• [DATA FOR ANALYSIS]
******

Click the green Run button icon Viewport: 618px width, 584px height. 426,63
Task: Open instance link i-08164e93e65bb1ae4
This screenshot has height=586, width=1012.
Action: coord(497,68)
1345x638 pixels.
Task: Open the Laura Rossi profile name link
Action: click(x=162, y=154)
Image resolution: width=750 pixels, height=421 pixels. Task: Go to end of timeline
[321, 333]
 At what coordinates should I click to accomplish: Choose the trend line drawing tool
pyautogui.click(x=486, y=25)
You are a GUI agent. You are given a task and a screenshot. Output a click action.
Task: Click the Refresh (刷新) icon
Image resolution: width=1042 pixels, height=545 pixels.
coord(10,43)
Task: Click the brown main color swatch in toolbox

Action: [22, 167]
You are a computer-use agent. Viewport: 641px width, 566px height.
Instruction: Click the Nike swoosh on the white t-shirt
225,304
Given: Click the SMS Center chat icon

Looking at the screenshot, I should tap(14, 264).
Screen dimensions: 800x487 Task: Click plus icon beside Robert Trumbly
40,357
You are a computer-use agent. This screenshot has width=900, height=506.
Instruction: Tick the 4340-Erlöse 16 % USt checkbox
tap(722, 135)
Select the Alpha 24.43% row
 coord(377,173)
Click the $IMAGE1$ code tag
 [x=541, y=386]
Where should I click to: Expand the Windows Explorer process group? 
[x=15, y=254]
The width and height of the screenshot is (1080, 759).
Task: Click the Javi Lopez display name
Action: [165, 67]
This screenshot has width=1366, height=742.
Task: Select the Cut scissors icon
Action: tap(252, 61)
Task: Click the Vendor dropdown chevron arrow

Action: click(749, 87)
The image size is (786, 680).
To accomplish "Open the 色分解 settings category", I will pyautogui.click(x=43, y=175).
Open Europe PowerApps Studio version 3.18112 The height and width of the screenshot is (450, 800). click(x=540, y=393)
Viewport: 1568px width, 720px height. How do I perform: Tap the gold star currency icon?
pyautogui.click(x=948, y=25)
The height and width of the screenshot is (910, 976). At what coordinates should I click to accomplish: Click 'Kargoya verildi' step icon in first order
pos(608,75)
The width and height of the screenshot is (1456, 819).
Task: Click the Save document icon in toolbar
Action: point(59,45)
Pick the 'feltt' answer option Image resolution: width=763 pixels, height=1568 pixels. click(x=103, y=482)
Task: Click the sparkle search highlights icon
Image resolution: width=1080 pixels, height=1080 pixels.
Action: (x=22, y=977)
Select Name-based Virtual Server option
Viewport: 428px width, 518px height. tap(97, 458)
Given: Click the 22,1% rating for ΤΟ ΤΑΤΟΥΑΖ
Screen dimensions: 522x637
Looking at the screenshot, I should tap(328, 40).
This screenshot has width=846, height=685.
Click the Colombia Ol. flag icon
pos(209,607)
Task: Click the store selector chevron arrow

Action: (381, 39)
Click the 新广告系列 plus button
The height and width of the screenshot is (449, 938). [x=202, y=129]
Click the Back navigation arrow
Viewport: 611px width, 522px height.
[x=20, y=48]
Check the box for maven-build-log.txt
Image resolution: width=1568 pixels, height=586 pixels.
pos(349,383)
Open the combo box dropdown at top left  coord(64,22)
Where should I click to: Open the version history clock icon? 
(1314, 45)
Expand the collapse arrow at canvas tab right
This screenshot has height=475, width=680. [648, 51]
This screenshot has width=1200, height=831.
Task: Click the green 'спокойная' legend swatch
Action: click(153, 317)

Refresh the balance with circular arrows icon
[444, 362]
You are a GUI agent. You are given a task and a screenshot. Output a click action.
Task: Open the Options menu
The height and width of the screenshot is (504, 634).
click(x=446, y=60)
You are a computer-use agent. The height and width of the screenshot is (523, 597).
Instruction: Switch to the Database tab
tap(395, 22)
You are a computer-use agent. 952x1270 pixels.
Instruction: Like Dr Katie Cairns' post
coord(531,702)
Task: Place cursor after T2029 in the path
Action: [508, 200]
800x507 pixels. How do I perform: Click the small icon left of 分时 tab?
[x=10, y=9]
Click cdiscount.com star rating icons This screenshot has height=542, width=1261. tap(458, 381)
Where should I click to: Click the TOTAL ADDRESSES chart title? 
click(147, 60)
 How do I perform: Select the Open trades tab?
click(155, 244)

******

• [WORK REQUEST] Repeat the listing above exactly, line for line.

• [EXERCISE OUTPUT]
Click the green Run button icon Viewport: 618px width, 584px height. 426,63
Task: Open instance link i-08164e93e65bb1ae4
This screenshot has height=586, width=1012.
Action: coord(497,68)
1345x638 pixels.
Task: Open the Laura Rossi profile name link
Action: click(x=162, y=154)
Image resolution: width=750 pixels, height=421 pixels. Task: Go to end of timeline
[321, 333]
 At what coordinates should I click to accomplish: Choose the trend line drawing tool
pyautogui.click(x=486, y=25)
You are a GUI agent. You are given a task and a screenshot. Output a click action.
Task: Click the Refresh (刷新) icon
Image resolution: width=1042 pixels, height=545 pixels.
coord(10,43)
Task: Click the brown main color swatch in toolbox

Action: [22, 167]
You are a computer-use agent. Viewport: 641px width, 566px height.
Instruction: Click the Nike swoosh on the white t-shirt
225,304
Given: Click the SMS Center chat icon

Looking at the screenshot, I should tap(14, 264).
Screen dimensions: 800x487 Task: Click plus icon beside Robert Trumbly
40,357
You are a computer-use agent. This screenshot has width=900, height=506.
Instruction: Tick the 4340-Erlöse 16 % USt checkbox
tap(722, 135)
Select the Alpha 24.43% row
 coord(377,173)
Click the $IMAGE1$ code tag
 [x=541, y=386]
Where should I click to: Expand the Windows Explorer process group? 
[x=15, y=254]
The width and height of the screenshot is (1080, 759).
Task: Click the Javi Lopez display name
Action: [165, 67]
This screenshot has width=1366, height=742.
Task: Select the Cut scissors icon
Action: tap(252, 61)
Task: Click the Vendor dropdown chevron arrow

Action: click(749, 87)
The image size is (786, 680).
To accomplish "Open the 色分解 settings category", I will pyautogui.click(x=43, y=175).
Open Europe PowerApps Studio version 3.18112 The height and width of the screenshot is (450, 800). click(x=540, y=393)
Viewport: 1568px width, 720px height. How do I perform: Tap the gold star currency icon?
pyautogui.click(x=948, y=25)
The height and width of the screenshot is (910, 976). At what coordinates should I click to accomplish: Click 'Kargoya verildi' step icon in first order
pos(608,75)
The width and height of the screenshot is (1456, 819).
Task: Click the Save document icon in toolbar
Action: point(59,45)
Pick the 'feltt' answer option Image resolution: width=763 pixels, height=1568 pixels. click(x=103, y=482)
Task: Click the sparkle search highlights icon
Image resolution: width=1080 pixels, height=1080 pixels.
Action: (x=22, y=977)
Select Name-based Virtual Server option
Viewport: 428px width, 518px height. tap(97, 458)
Given: Click the 22,1% rating for ΤΟ ΤΑΤΟΥΑΖ
Screen dimensions: 522x637
Looking at the screenshot, I should tap(328, 40).
This screenshot has width=846, height=685.
Click the Colombia Ol. flag icon
pos(209,607)
Task: Click the store selector chevron arrow

Action: (381, 39)
Click the 新广告系列 plus button
The height and width of the screenshot is (449, 938). [x=202, y=129]
Click the Back navigation arrow
Viewport: 611px width, 522px height.
[x=20, y=48]
Check the box for maven-build-log.txt
Image resolution: width=1568 pixels, height=586 pixels.
pos(349,383)
Open the combo box dropdown at top left  coord(64,22)
Where should I click to: Open the version history clock icon? 
(1314, 45)
Expand the collapse arrow at canvas tab right
This screenshot has height=475, width=680. [648, 51]
This screenshot has width=1200, height=831.
Task: Click the green 'спокойная' legend swatch
Action: click(153, 317)

Refresh the balance with circular arrows icon
[444, 362]
You are a GUI agent. You are given a task and a screenshot. Output a click action.
Task: Open the Options menu
The height and width of the screenshot is (504, 634).
click(x=446, y=60)
You are a computer-use agent. The height and width of the screenshot is (523, 597).
Instruction: Switch to the Database tab
tap(395, 22)
You are a computer-use agent. 952x1270 pixels.
Instruction: Like Dr Katie Cairns' post
coord(531,702)
Task: Place cursor after T2029 in the path
Action: [508, 200]
800x507 pixels. How do I perform: Click the small icon left of 分时 tab?
[x=10, y=9]
Click cdiscount.com star rating icons This screenshot has height=542, width=1261. tap(458, 381)
Where should I click to: Click the TOTAL ADDRESSES chart title? 
click(147, 60)
 How do I perform: Select the Open trades tab?
click(155, 244)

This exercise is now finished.